§ Texte du document:
▼
Grève chez De Lijn à la suite d’une agression

Une action de grève spontanée se tient ce vendredi au dépôt de Asse (Brabant flamand) de la société De Lijn. Un chauffeur a été menacé par un voyageur armé jeudi après-midi à Molenbeek-Saint-Jean. Les chauffeurs de bus reprendront le travail samedi.

L'individu qui venait de monter dans le bus a exhibé son arme en direction du chauffeur après que ce dernier lui a demandé de payer. Il est ensuite aller s'asseoir à l'arrière du véhicule avant de descendre quelques arrêts plus loin. Personne n'a été blessé.

"Aucun des 60 chauffeurs du dépôt n'a pris le volant. Nous avons une concertation avec la direction provinciale à 09h00", explique le secrétaire syndical Erwin Vancauwenberg (ACV/CSC Services publics).

Le trafic des bus de la société flamande de transport en commun est largement perturbé dans le nord du Brabant flamand et à Bruxelles en raison de cette action.

"A la suite de la récente agression contre un superviseur de la STIB, les autorités ont déjà pris toute une série de mesures comme les 400 agents promis à Bruxelles qui veilleront également à la sécurité du personnel de De Lijn actif dans la capitale. De Lijn a également promis des mesures de sécurité supplémentaires au sein d'un groupe de travail spécifique. On ne peut pas exiger tellement plus. Ce que nous pouvons encore demander, après l'événement de jeudi, c'est l'engagement de contrôleurs supplémentaires à Molenbeek-Saint-Jean car avant-hier encore, un autre cas d'agression a été relevé", explique M. Vancauwenberg.
▲
§ Liste des données:
▼
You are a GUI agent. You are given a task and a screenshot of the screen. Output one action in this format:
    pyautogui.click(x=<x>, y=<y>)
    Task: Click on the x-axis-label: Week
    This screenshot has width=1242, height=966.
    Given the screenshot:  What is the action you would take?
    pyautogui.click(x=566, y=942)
▲
§ Exercice A: Renommez « la direction provinciale » en « la direction régionale » dans le passage de l'article sur la grève chez De Lijn qui va de « L'individu qui venait » jusqu'à « (ACV/CSC Services publics). », puis recopiez ce passage avec cette modification.
§ Exercice B:
Répondez aux questions suivantes à partir de l'article sur la grève chez De Lijn.
(i) Dans quelle commune le chauffeur a-t-il été menacé par un voyageur armé ?
(ii) Combien de chauffeurs le dépôt compte-t-il ?
(iii) Combien d'agents ont été promis à Bruxelles ?
§ Exercice C: Reprenez la rédaction de l'article sur la grève chez De Lijn à la suite de sa dernière phrase.

§ Réponse A:
L'individu qui venait de monter dans le bus a exhibé son arme en direction du chauffeur après que ce dernier lui a demandé de payer. Il est ensuite aller s'asseoir à l'arrière du véhicule avant de descendre quelques arrêts plus loin. Personne n'a été blessé.

"Aucun des 60 chauffeurs du dépôt n'a pris le volant. Nous avons une concertation avec la direction régionale à 09h00", explique le secrétaire syndical Erwin Vancauwenberg (ACV/CSC Services publics).

§ Réponse B:
(i) À Molenbeek-Saint-Jean.
(ii) 60 chauffeurs.
(iii) 400 agents.

§ Réponse C:
Accord entre direction et syndicats

Les chauffeurs de bus De Lijn du dépôt de Asse ont approuvé l'accord conclu entre direction et syndicats dans la matinée. Selon Erwin Van Cauwenbergh (ACV), les chauffeurs reprendront le travail samedi.

L'accord précise que De Lijn promet des contrôleurs supplémentaires pour les trajets vers Molenbeek-Saint-Jean, endroit où s'est produit l'incident.

Les chauffeurs de bus De Lijn bénéficieront également, selon la direction, des mesures de sécurité supplémentaires annoncées la semaine dernière pour Bruxelles par la ministre de l'Intérieur Joëlle Milquet.

La direction s'est déjà concertée à ce sujet avec les zones de police locales.